Consignes:
Poursuivez le texte ci-dessous consacré au carnet d'adresses de Dora Maar, en reprenant juste après sa dernière phrase.

Texte fourni:
::::::

Ce carnet de Dora Maar, retracé par Brigitte Benkemoun est une mine d’or, un joyau à soigner. Chacun a ses petites idées cadeau. Et quand vous ne trouvez plus ce qui plaisait à certaines ou certains dans le commerce, vous avez aujourd’hui tout loisir de rechercher l’objet convoité sur des sites en ligne… C’est ce qu’a fait l’auteur de Je suis le carnet de Dora Maar qui a fini par dénicher sur internet un petit répertoire au cuir bordeaux fabriqué autrefois par un sellier de renom.
Mais la journaliste écrivain Brigitte Benkemoun ne s’attendait sûrement pas à tomber sur un répertoire qui contiendrait encore des noms, adresses et numéros de téléphone d’une autre époque, 1951. Elle sait dès lors qu’elle tient là un sujet d’enquête littéraire et nous entraîne dans un monde que seuls quelques privilégiés ont fréquenté, celui d’Aragon, de Breton, Braque, Cocteau, Eluard, Giacometti, et autres Lacan, Picasso, Poulenc.
À qui appartenait donc ce carnet ? À Dora Maar (de son vrai patronyme Henriette Theodora Markovitch), artiste, photographe, avant-gardiste et mondaine qui vivait en recluse – au moment où elle a noté toutes ces informations -, peut-être par déception, probablement parce que trop fragile et blessée par une existence agitée psychologiquement.

::::::

Données:
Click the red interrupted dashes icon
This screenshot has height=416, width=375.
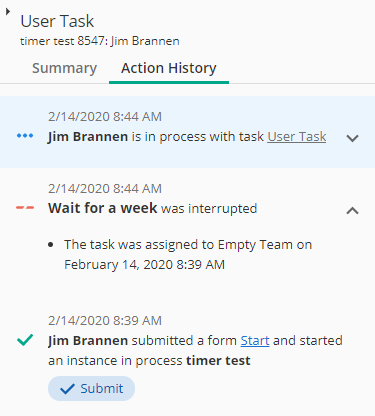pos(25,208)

::::::

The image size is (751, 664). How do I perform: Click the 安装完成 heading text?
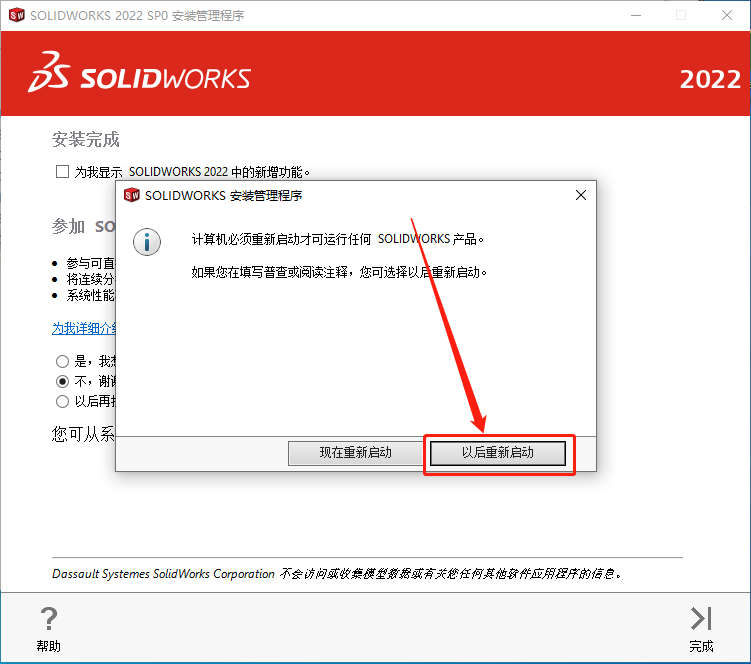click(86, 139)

::::::

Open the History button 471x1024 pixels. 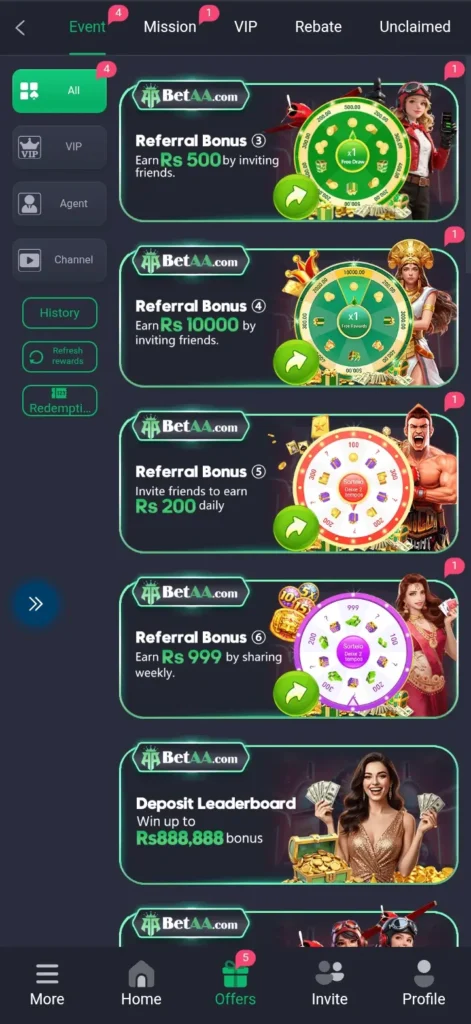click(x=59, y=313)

::::::

Réponse attendue:
Et l’auteur nous entraîne, grâce à une enquête minutieuse et une imagination maîtrisée, dans une époque où tout semblait plus facile, où les artistes vivaient ensemble dans une sorte de bulle en dehors de toute réalité. N’oublions pas qu’on est au lendemain de la Seconde Guerre mondiale et que d’aucuns comme d’aucunes nourrissent le besoin de s’affranchir de toutes formes de restrictions. Certaines et certains d’entre eux ont péri, ont été dénoncés et déportés ; d’autres ont fui la France et l’Europe ; d’autres encore sont passés à travers les mailles des filets des nazis ou des collabos pour poursuivre leur œuvre, qui la peinture, qui la littérature, qui le théâtre, qui la musique.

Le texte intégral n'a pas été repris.